Więcej książków part 3



Obiecałam Wam dziś dwa posty, więc muszę być słowna. Każdy lubi jak przybywają mu nowe książeczki do kolekcji, które może powąchać, pomiziać i przytulić. Nie wspominając już o historiach, jakie znajdują się w środku. Co przyszło do mnie na poczatku marca? 

Zapraszam.


„Reap” fantastycznej Tillie Cole przybyło do mnie, po fenomenalnym „Raze”( Recenzja ), które ukrało mi serce i obiecało, że kolejna część będzie jeszcze lepsza.
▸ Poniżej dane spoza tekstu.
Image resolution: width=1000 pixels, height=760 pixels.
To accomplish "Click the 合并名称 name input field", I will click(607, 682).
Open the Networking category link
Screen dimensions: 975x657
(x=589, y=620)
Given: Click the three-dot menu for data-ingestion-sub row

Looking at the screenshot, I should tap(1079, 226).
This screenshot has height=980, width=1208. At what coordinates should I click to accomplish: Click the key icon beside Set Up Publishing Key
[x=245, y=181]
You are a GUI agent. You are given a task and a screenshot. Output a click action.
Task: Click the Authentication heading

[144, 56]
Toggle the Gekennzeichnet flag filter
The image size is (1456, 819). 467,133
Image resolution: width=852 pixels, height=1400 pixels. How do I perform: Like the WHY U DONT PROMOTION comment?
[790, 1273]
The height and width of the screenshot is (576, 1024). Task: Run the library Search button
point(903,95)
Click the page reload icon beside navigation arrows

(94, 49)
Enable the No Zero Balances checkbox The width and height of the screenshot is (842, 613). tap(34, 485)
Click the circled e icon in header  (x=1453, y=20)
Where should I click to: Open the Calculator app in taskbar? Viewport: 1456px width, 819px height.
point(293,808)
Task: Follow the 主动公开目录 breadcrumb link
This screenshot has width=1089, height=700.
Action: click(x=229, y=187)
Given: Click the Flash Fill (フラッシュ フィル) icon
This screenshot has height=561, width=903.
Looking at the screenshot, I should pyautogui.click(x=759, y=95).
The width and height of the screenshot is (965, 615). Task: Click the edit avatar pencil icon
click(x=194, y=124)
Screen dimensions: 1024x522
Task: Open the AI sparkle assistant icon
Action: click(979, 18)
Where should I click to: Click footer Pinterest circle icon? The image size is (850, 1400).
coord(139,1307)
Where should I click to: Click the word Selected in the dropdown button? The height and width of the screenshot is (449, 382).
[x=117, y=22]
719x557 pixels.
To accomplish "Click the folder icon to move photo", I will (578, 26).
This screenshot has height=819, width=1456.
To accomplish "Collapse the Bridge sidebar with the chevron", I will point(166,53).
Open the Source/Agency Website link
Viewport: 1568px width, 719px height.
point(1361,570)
Przyznam szczerze, jestem ciekawa, kolejnej brutalnej fabuły, ale niestety będzie to musiało troszkę poczekać. 



„Znajdź mnie” Laurelin Paige zawitało, głównie z ciekawości. 
Dopiero wczoraj skończyłam „Uwolnij mnie” 
Recenzja ), które wyleżało się na półce wystarczająco długi czas. Miejmy nadzieję, że „Znajdź mnie” nie będzie musiało odleżeć swoje i w najbliższym czasie się za nie zabiorę. Naprawdę jestem ciekawa jak potoczą się losy Gwyn i JC. 




Trzy  dotychczas wydane w naszym kraju książki Mii Sheridan „ Bez słów”, „Bez winy”, „Bez szans” już prężą swoje grzebiety do mnie prosząc o uwagę. Po przeczytaniu książki, która dopiero co wyszła w USA „Preston’s Honor” ( Recenzja ), utwierdziłam się w przekonaniu, że rzeczywiście warto sięgnąć po jej inne pozycje. Tym też sposobem wszystkie trzy tomy znalazły się na mojej półce i napewno szybko zostaną przeczytane.




Na koniec zostawiłam smaczek. Smaczek, który przybył wczoraj od Wydawnictwa Kobiecego na weekend. Nowa książka Vi Keeland „MMA:Walka” na się oficjalnie ukazać 17 marca. Muszę przyznać, że zaczełam czytać już w nocy, bo nie mogłam wytrzymać ciśnienia ciekawości i zapowiada się po 70 stronach ciekawie. Jak tak dalej pójdzie to recenzja będzie jutro. Póki co... warto!